2L redirects career into estate law
For 2L Erica Cook, law school was a way to rediscover excitement in her career.
She was rising through the ranks at Booz Allen Hamilton, contracting to the Defense Advanced Research Projects Agency, a branch of the Department of Defense located just outside of Washington, D.C.
It was her second professional job, and although she enjoyed the experience, she was looking for more.
“I started thinking about what I wanted to do and where I wanted to go. I could have stayed at DARPA, and that would have been fine. I worked with a fantastic group of people,” she said. “But when I was looking at growth potential within the organization, I wasn’t really excited necessarily. So I wanted to get back to doing something that I could get excited about.”
Most of the jobs that piqued her interest had one thing in common: They required or preferred a law degree.
So Cook, a Perrysburg, Ohio, native, made the decision to move back to her home state and attend The Ohio State University Moritz College of Law.
“I knew I wanted to come back to Ohio, and Moritz is the top school in the state. I figured: Why would I look anywhere else?” she said.
Though her background was more in investigation and defense, Cook wanted to keep an open mind during her first year of law school.
In the spring, she took a particular liking to Professor Amy J. Cohen’s Property Law class, and it sparked an interest that she’s still pursuing today. Cook wants to practice estate law, which includes handling people’s wills and trusts.
“I like the human aspect that’s different than a lot of business-type of law where you’re actually sitting across from someone who is trusting you with their life essentially,” she said. “Here’s what they’ve built, and here’s how they want to distribute it to their heirs or to charity or in whatever manner. You’re essentially helping them to make sure that happens.”
Cook works at Emens & Wolper, a law firm where she has the opportunity to work with and learn from professionals practicing estate planning on a daily basis. In the summer, she’ll work in downtown Columbus for the law firm Taft Stettinius & Hollister, where she will have the opportunity to further her expertise.
Before attending Moritz, Cook had been out of school for six years. She earned her undergraduate degree from Ohio University in 2004 in criminology and psychology and got her master’s of justice law and society with a focus in public policy from American University in 2006.
While finishing her master’s, she started conducting background investigations for the federal government, investigating potential employees for the Pentagon, the State Department, and a variety of other agencies.
She left that job in 2008 to start working for DARPA, whose mission she described as “to think of what the military will need in 20 years and figure out how we can do that now.” Cook’s role was to coordinate project contracts and financial documents.
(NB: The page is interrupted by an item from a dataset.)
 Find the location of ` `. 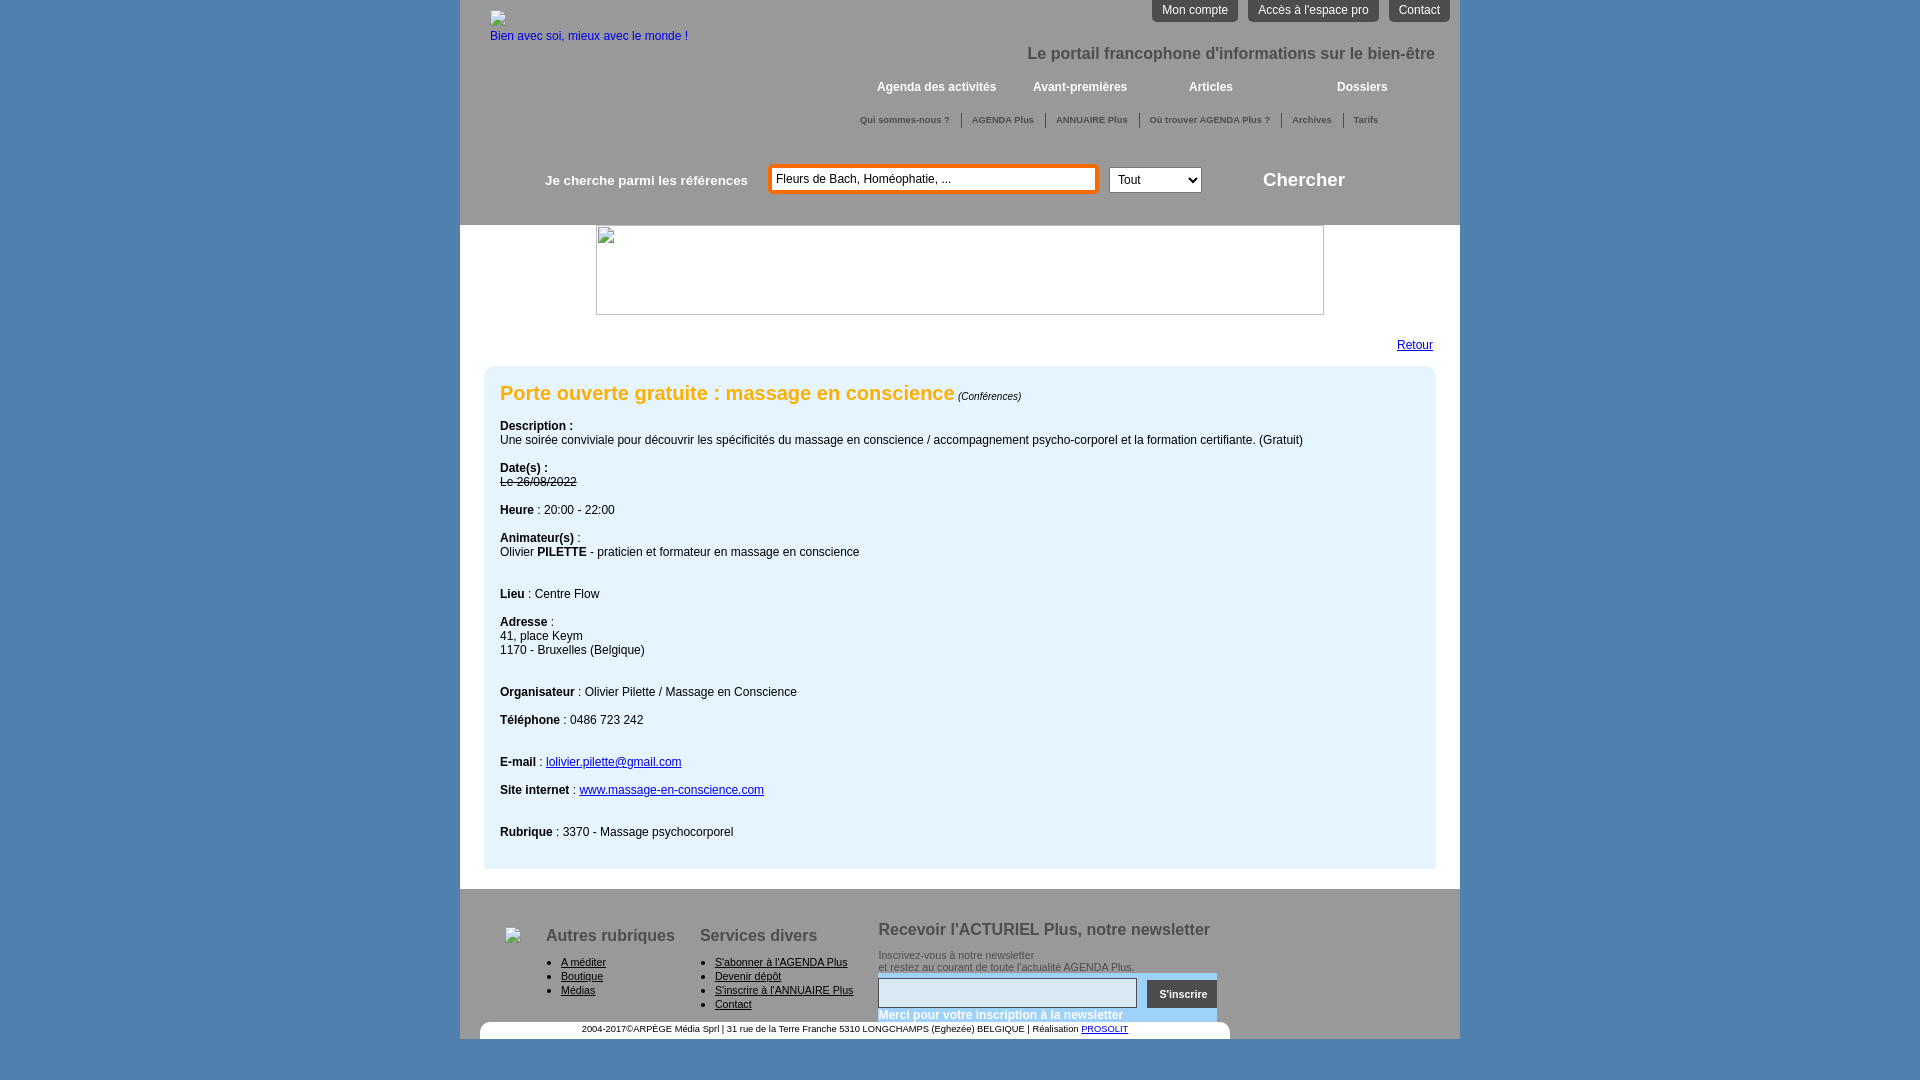

  is located at coordinates (848, 88). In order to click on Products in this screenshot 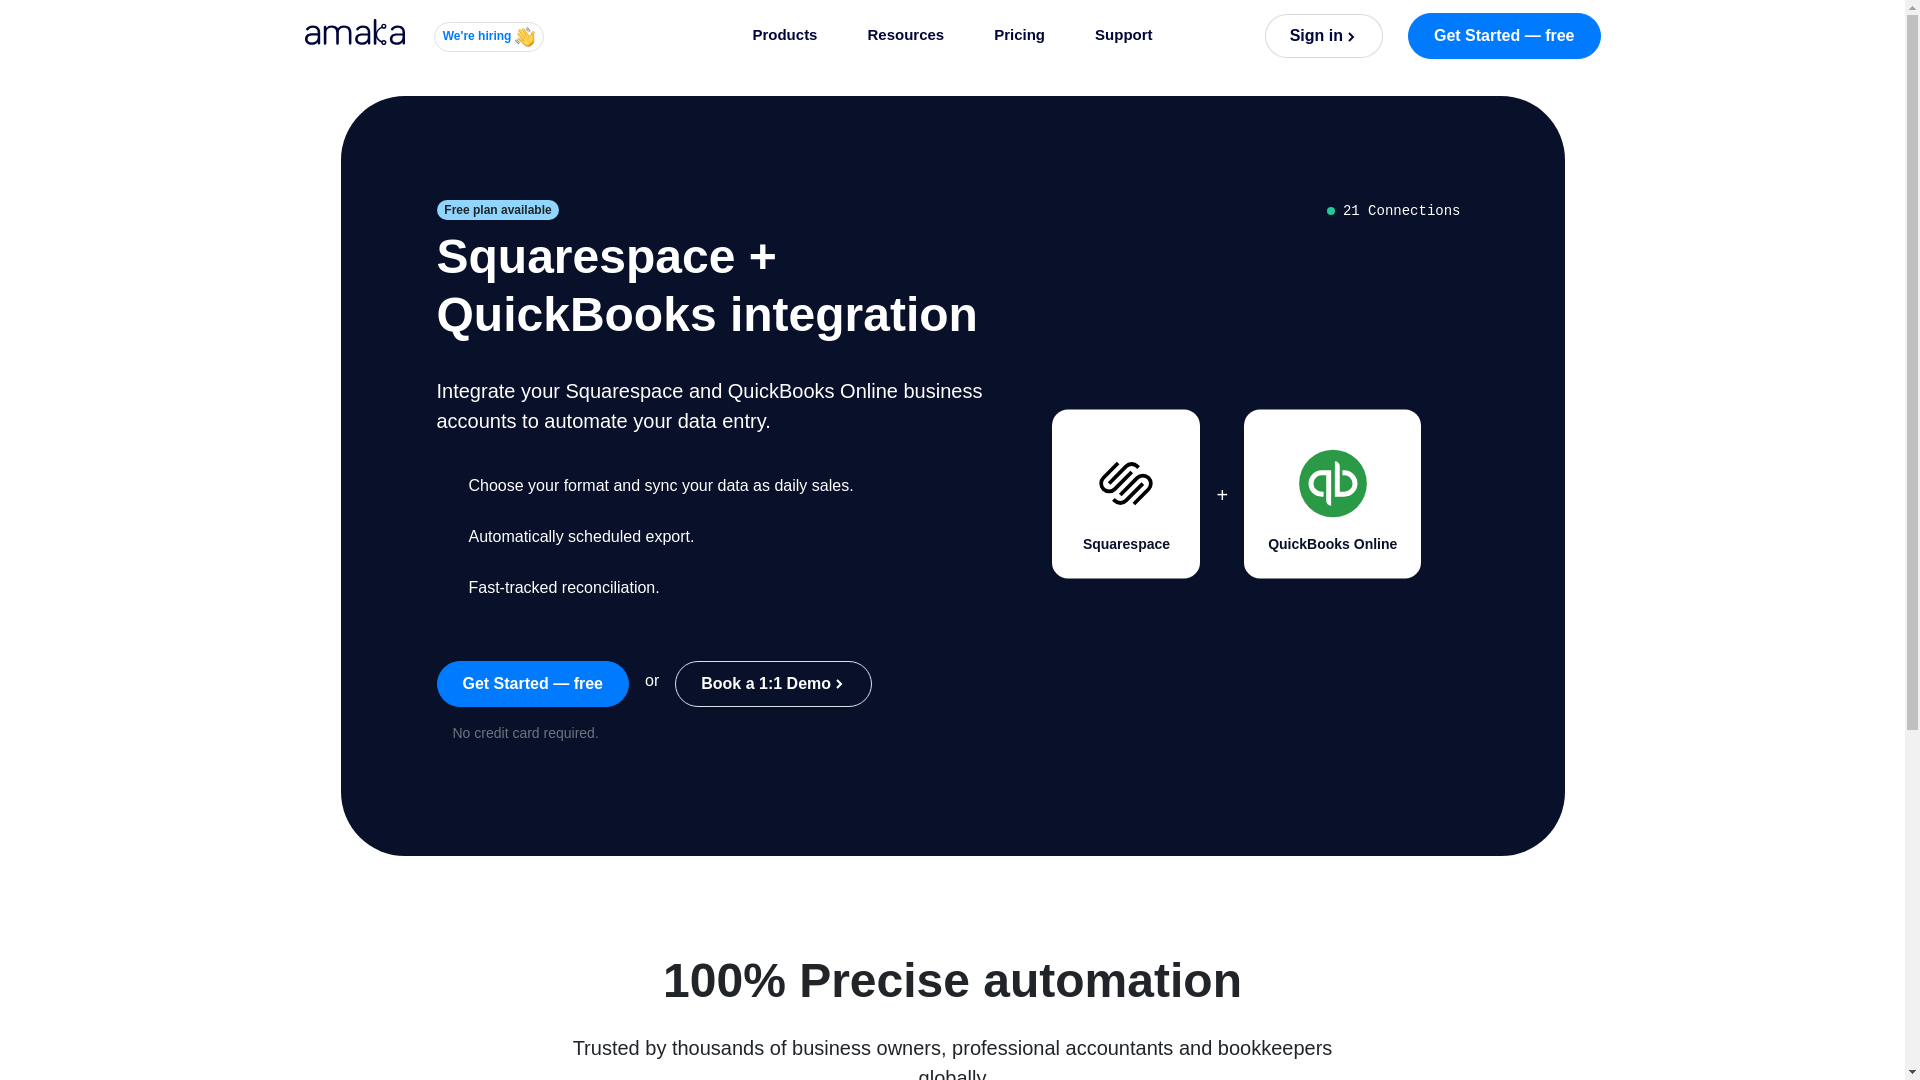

It’s not directly related to estate law, but Cook feels her years of professional experience give her a better perspective for her future career and an advantage in the job market.
“I think something I have going for me is I do have six years of full-time work experience,” she said. “I feel incredibly fortunate for the opportunities that I’ve had and the mentors – both at Booz Allen and at Moritz – who have helped me to this point. I can’t overstate just how much I owe to their guidance.”
Moritz has helped Cook further that experience and explore her specific interests.
“I think Moritz puts you in a good position to actively do what you want to do,” she said. “There’s a lot of support, a lot of opportunities, and a lot of networks. You have to take the initiative to do it, but there are people who can help make it happen.”